2. Several commonly used surgeries
(1) Boyd surgery: This surgery uses the healthy tibia bone plate, peels off the periosteum on it, leaves part of the cancellous bone, and fixes the healthy tibia bone plate at the artificial joint site with it. Then, cancellous bone is taken from the ilium and transplanted to fix it.
(2) Sofield surgery: This operation is suitable for patients with short tibia at the distal end of the tibial artificial joint. Make a longitudinal incision on the anterior side of the tibia, expose the upper and lower ends of the tibial artificial joint, and completely resect the soft tissue and bone of the upper and lower ends of the tibial artificial joint, paying attention not to damage the epiphysis at the lower end of the tibia. Enlarge the medullary cavity, cut the tibia at the upper end, turn the cut tibia upside down, align the upper end with the distal end of the tibia, and fix it with an intramedullary nail. If there is a gap in the middle of the tibia, take the contralateral fibula for bone grafting to make the upper and lower ends closely contact and apply a certain amount of pressure. Suture the periosteum, subcutaneous tissue, and skin. Apply a long leg cast for fixation for 3-6 months after surgery, but it can bear weight to stimulate bone growth during this period.

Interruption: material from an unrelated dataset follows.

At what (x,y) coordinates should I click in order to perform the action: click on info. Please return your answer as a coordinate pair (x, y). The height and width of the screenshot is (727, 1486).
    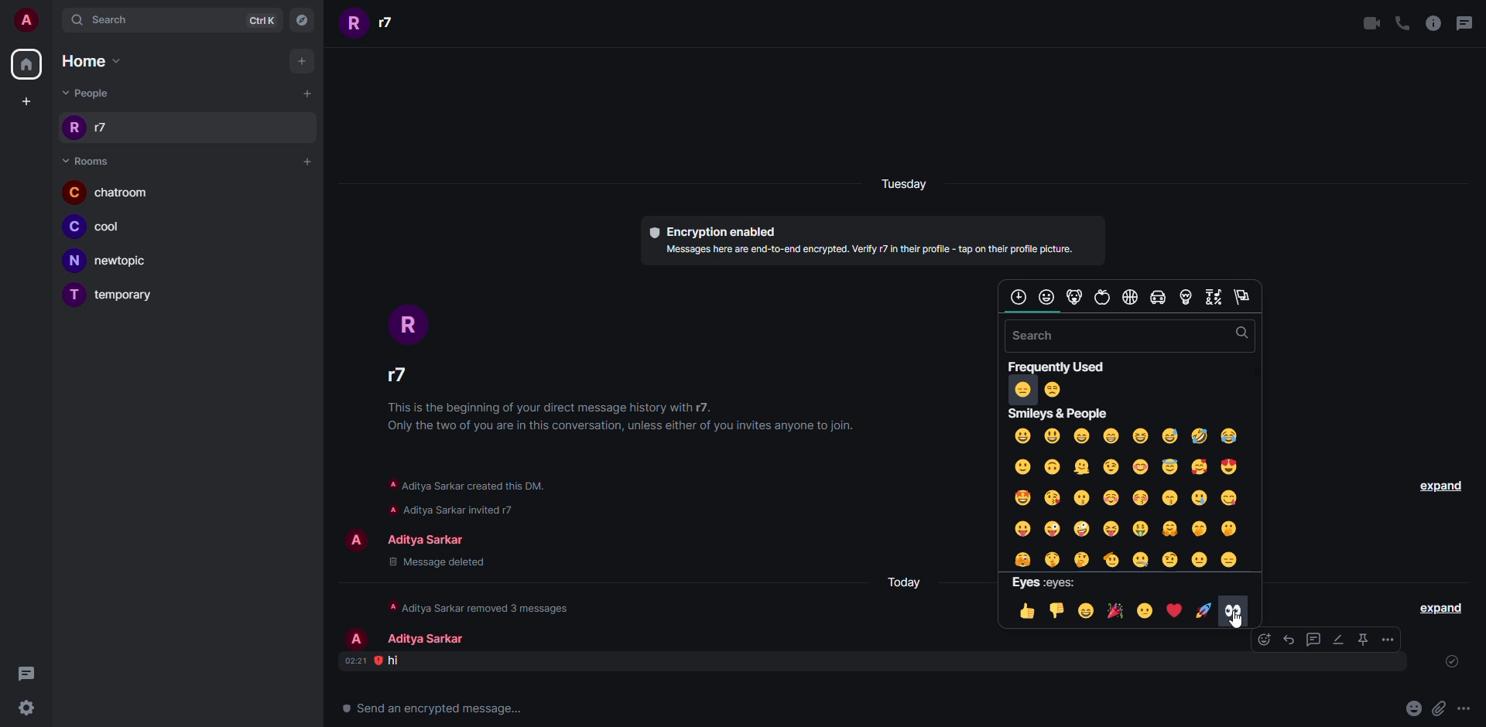
    Looking at the image, I should click on (1433, 23).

(3) Free Fibula Transplantation: In recent years, due to the development of microsurgery, the application of free fibula with vascular pedicle has achieved certain effects. This operation requires to be performed under a surgical microscope and can only be completed with the participation of professional microsurgeons. The operation age is between 6 and 7 years, with a higher success rate, and the success rate of surgery in young patients is lower. Maintaining the patency of the vascular anastomosis is the key to the success of the operation.
(4) Ilizarov one-time compression and one-time extension surgery: completely resect the diseased part of the artificial joint, including the ossified bone, the fibrous tissue between the artificial joint, and the diseased periosteum, and try to expose the medullary cavity as much as possible. Remove the cancellous bone block from the child's ilium, cut it into bone chips and strips, insert the strips into the medullary cavity, and implant a few bone chips around it. Apply Ilizarov external fixation frame end-to-end compression fixation, and place another Ilizarov external fixation frame above the artificial joint to perform diaphyseal corticotomy on the shortening limb. Begin to extend 0.5-1mm per day starting on the 7th day after surgery, which can be done in 2-4 times, 0.25mm each time, but not too quickly, otherwise it may cause non-union. Generally, it can be extended by 4-12mm. Stop extending when the required extension length is reached, and the artificial joint is completely healed before the external fixation device can be removed.
II. Prognosis
The treatment of this disease is still a difficult problem to this day, with many treatment methods, but the effects are all unsatisfactory.